= Henley Green =

Suburb of Coventry, West Midlands, England

Henley Green is a former council estate in Coventry at adjacent to Wood End, bordered by Deedmore Road, and about a mile from the area of Bell Green. Henley Green now consists of a mixture of private and social housing. The neighbourhood is part of the Henley ward.

==History==

This housing estate was mostly built by Wimpey around 1955, the majority of properties were built out of no fines by a method of cast pouring. The 'pour' contains 'no fine' particles (sand) and as such is a mixture of crushed pebbles and cementitious liquid slurry. The no fines building process allows for the quick construction of structures. Henley Green, Wood End and other 'council estates' were built to house an influx of workers who were mostly arriving in Coventry during a boom in the Car and other local industry.

Some three storey (four bedroomed) houses were built in Deedmore Road of a more traditional brick design, these are similar structures to the houses in Foxglove Close and Leeder Close off Everdon Road, Holbrooks built around the same time and are early town houses with a utility room and storage on the ground floor, living area on the first floor and bedrooms above. More three bedroomed houses built of traditional brick, stand in Deedmore Road, Eccles Close and Petitor Crescent Henley Green.

Street names in Henley Green include Roselands Avenue, Chudleigh Road, Monkswood Crescent, Luscombe Road, Lynmouth Road, Logan Road, Widdecombe Close and Ashburton Road.

Several houses were built in Clennon Rise and Roselands Avenue in the early 1990s, these are modern red-brick properties belonging to a social landlord. Several blocks of flats have now been demolished. Some of these stood in Clennon Rise some in Monkswood Crescent and this included the removal of several no fines built 1950s 'Star Blocks' (four storey blocks of 12 flats). One such Star Block still remains in Watcombe Road Henley Green. These flats formerly Coventry Council properties were passed onto the ownership of Whitefriars Housing Group in 2001 and then demolished due to their poor condition which was making them hard to let. The area now has several empty spaces awaiting re-development.

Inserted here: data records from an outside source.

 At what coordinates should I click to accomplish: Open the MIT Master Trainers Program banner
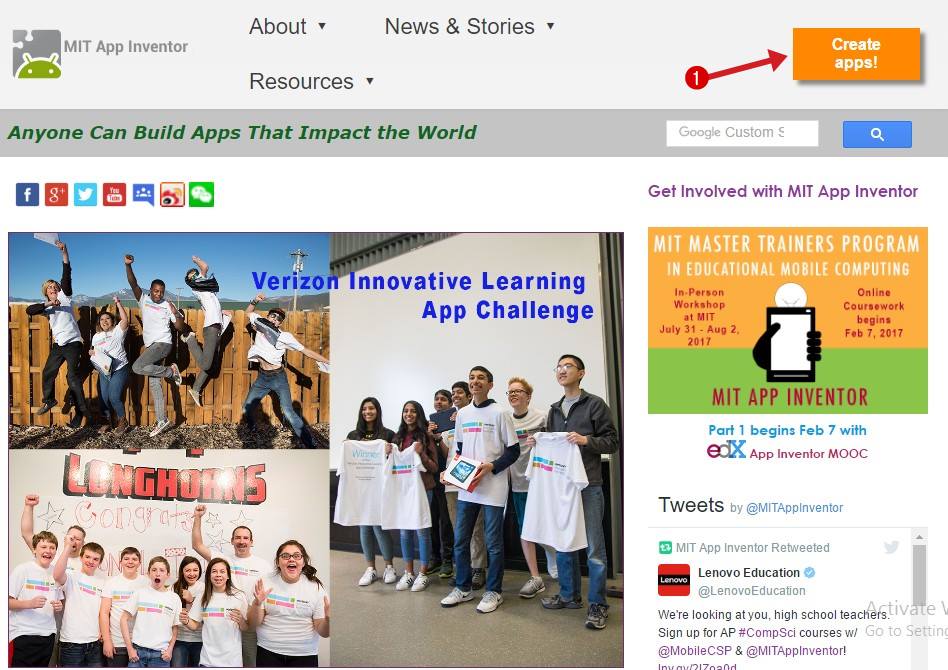[788, 320]
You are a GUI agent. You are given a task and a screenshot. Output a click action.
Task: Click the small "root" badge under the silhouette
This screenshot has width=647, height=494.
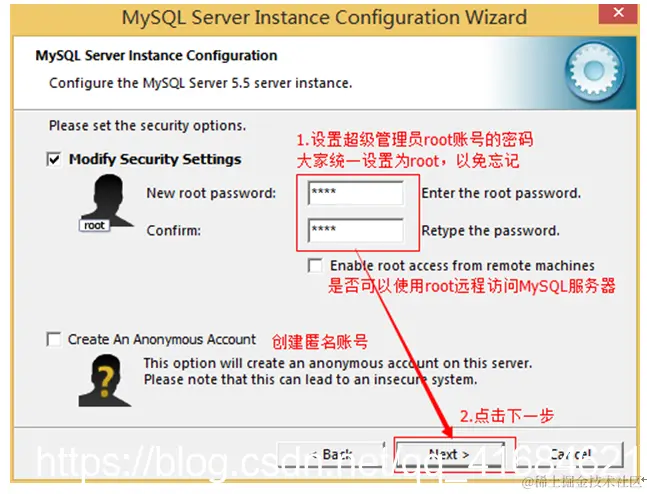[94, 225]
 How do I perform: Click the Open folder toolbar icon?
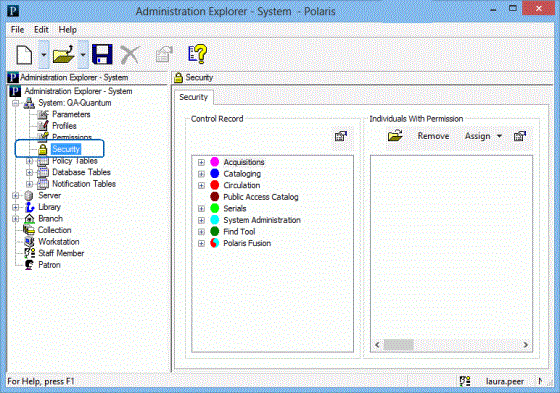[64, 55]
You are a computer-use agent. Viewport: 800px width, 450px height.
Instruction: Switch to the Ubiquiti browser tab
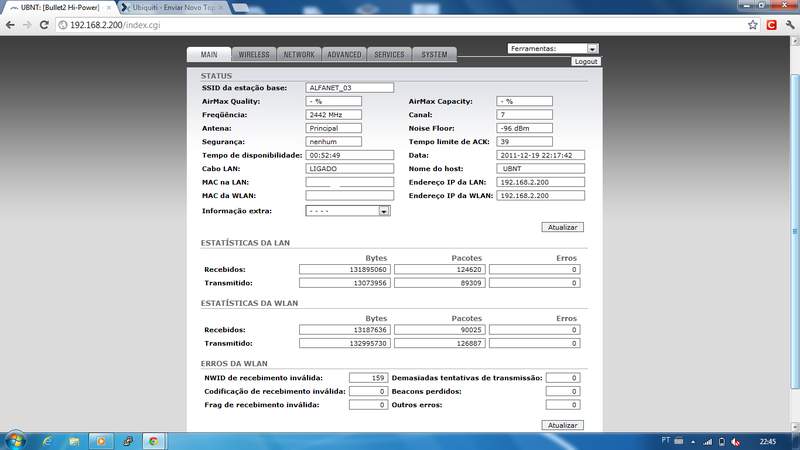170,7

Part of Luscombe Road faces onto open ground, this ground has now been granted formal village green status after proposals to build houses on this land failed, all due to local pressure. Local residents hold fund raising events on the village green. This land also leads onto what is locally known as the Black Pad. The Black Pad is close to where a railway line once passed through the area. This railway line would have crossed Henley Road and this 'line' can still be walked. The Black Pad leads towards Woodway Lane and the Woodway Park residential area of Coventry.

==Facilities==
Henley Green has a small row of shops which have three bedroomed 'houses' above, shops there include a post office, butcher's shop, and a supermarket. There is also a burnt-out public house and a fairly recent children's play area installed to improve the area.

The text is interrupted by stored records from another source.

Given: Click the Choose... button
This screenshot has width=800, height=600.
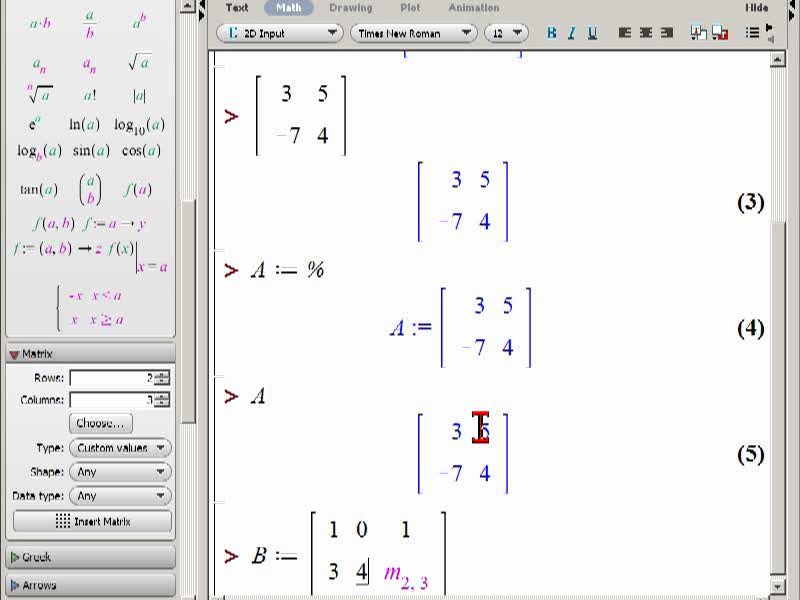Looking at the screenshot, I should tap(100, 423).
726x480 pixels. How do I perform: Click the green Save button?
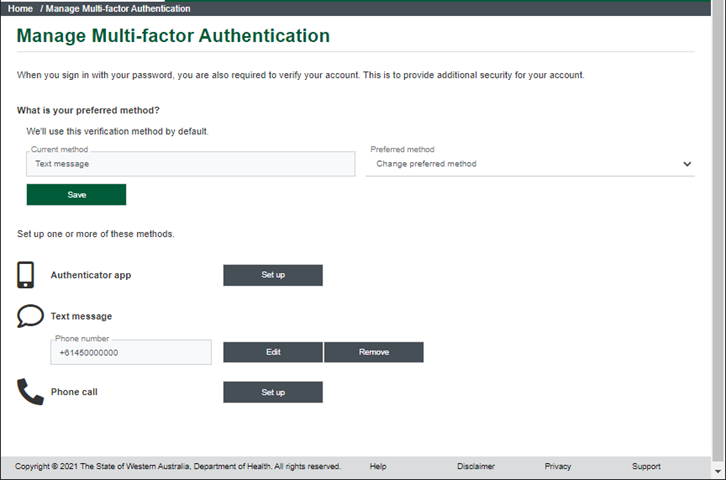[76, 194]
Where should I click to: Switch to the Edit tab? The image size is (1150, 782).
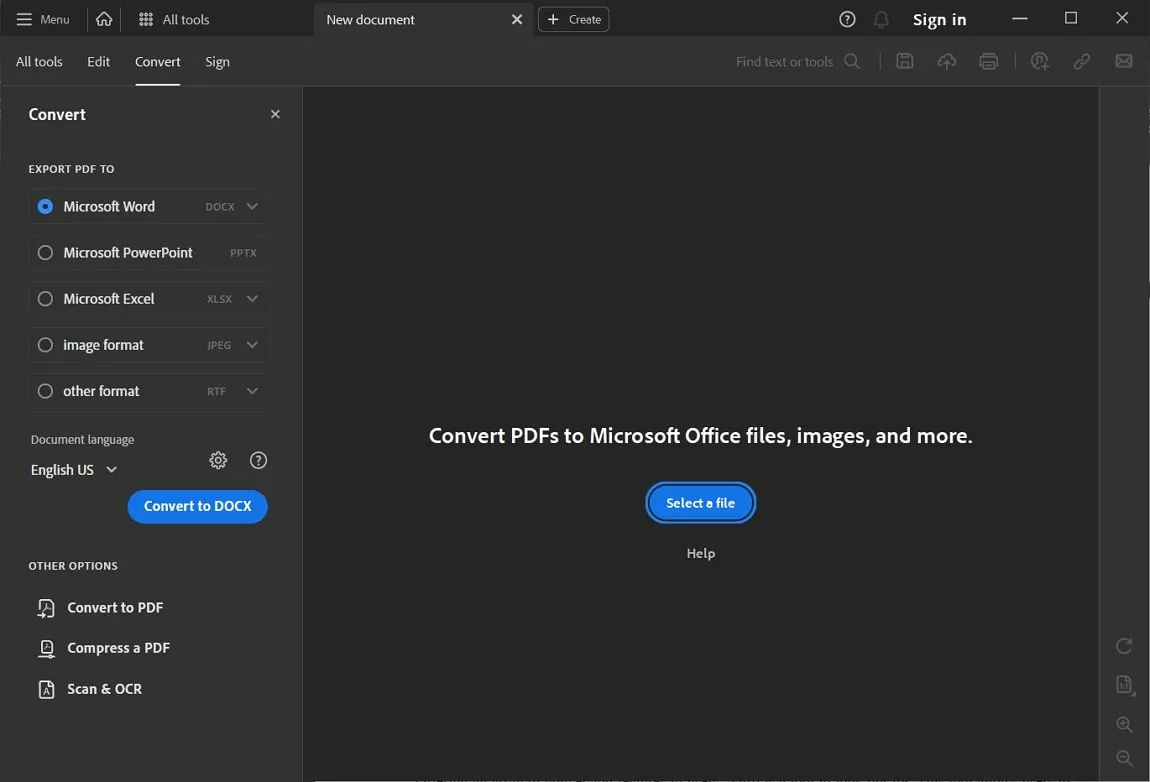[98, 61]
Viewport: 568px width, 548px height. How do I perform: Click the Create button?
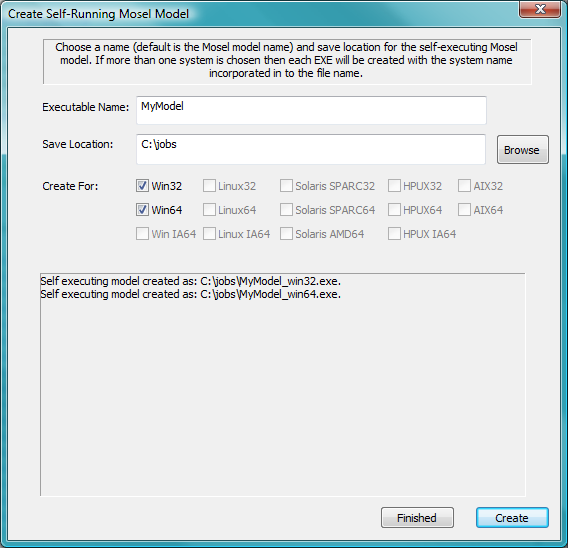point(512,518)
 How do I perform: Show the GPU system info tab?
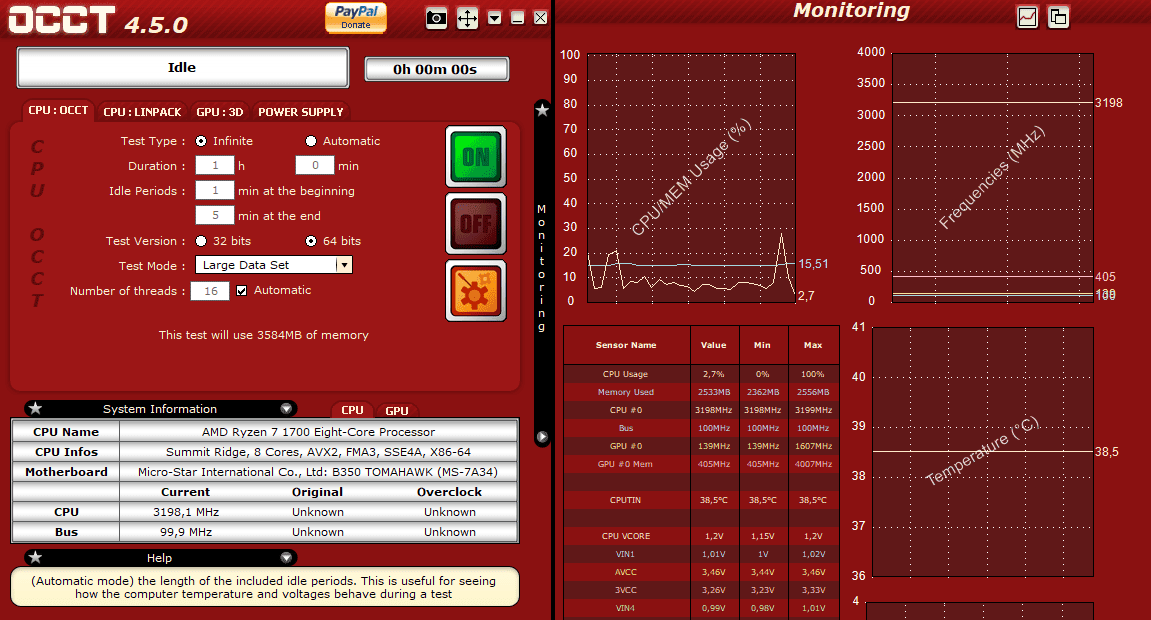(397, 410)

Henley College Coventry is located on Henley Road, at the edge of Henley Green and adjacent area Bell Green.

==Redevelopment==
Coventry NDC, is the £54 million regeneration programme working in the areas of Wood End, Henley Green, Manor Farm and Deedmore, funded this large-scale capital build project following consultation with local residents about what they wanted to see in their local area. £10 million of funding came from the NDC Programme with a further £1 million from the Football Foundation, Sport England and FIFA. The project has been managed and supported by Coventry City Council.

===Moat House===
On 2 March 2009, the Moat House Leisure and Neighbourhood Centre was opened on Winston Avenue, in Henley Green. The centre is run by Coventry Sports Trust and has facilities including a sports hall, youth gym and full size artificial pitch. In 2010, the centre won a Godiva Award for "Best Health & Fitness Venue".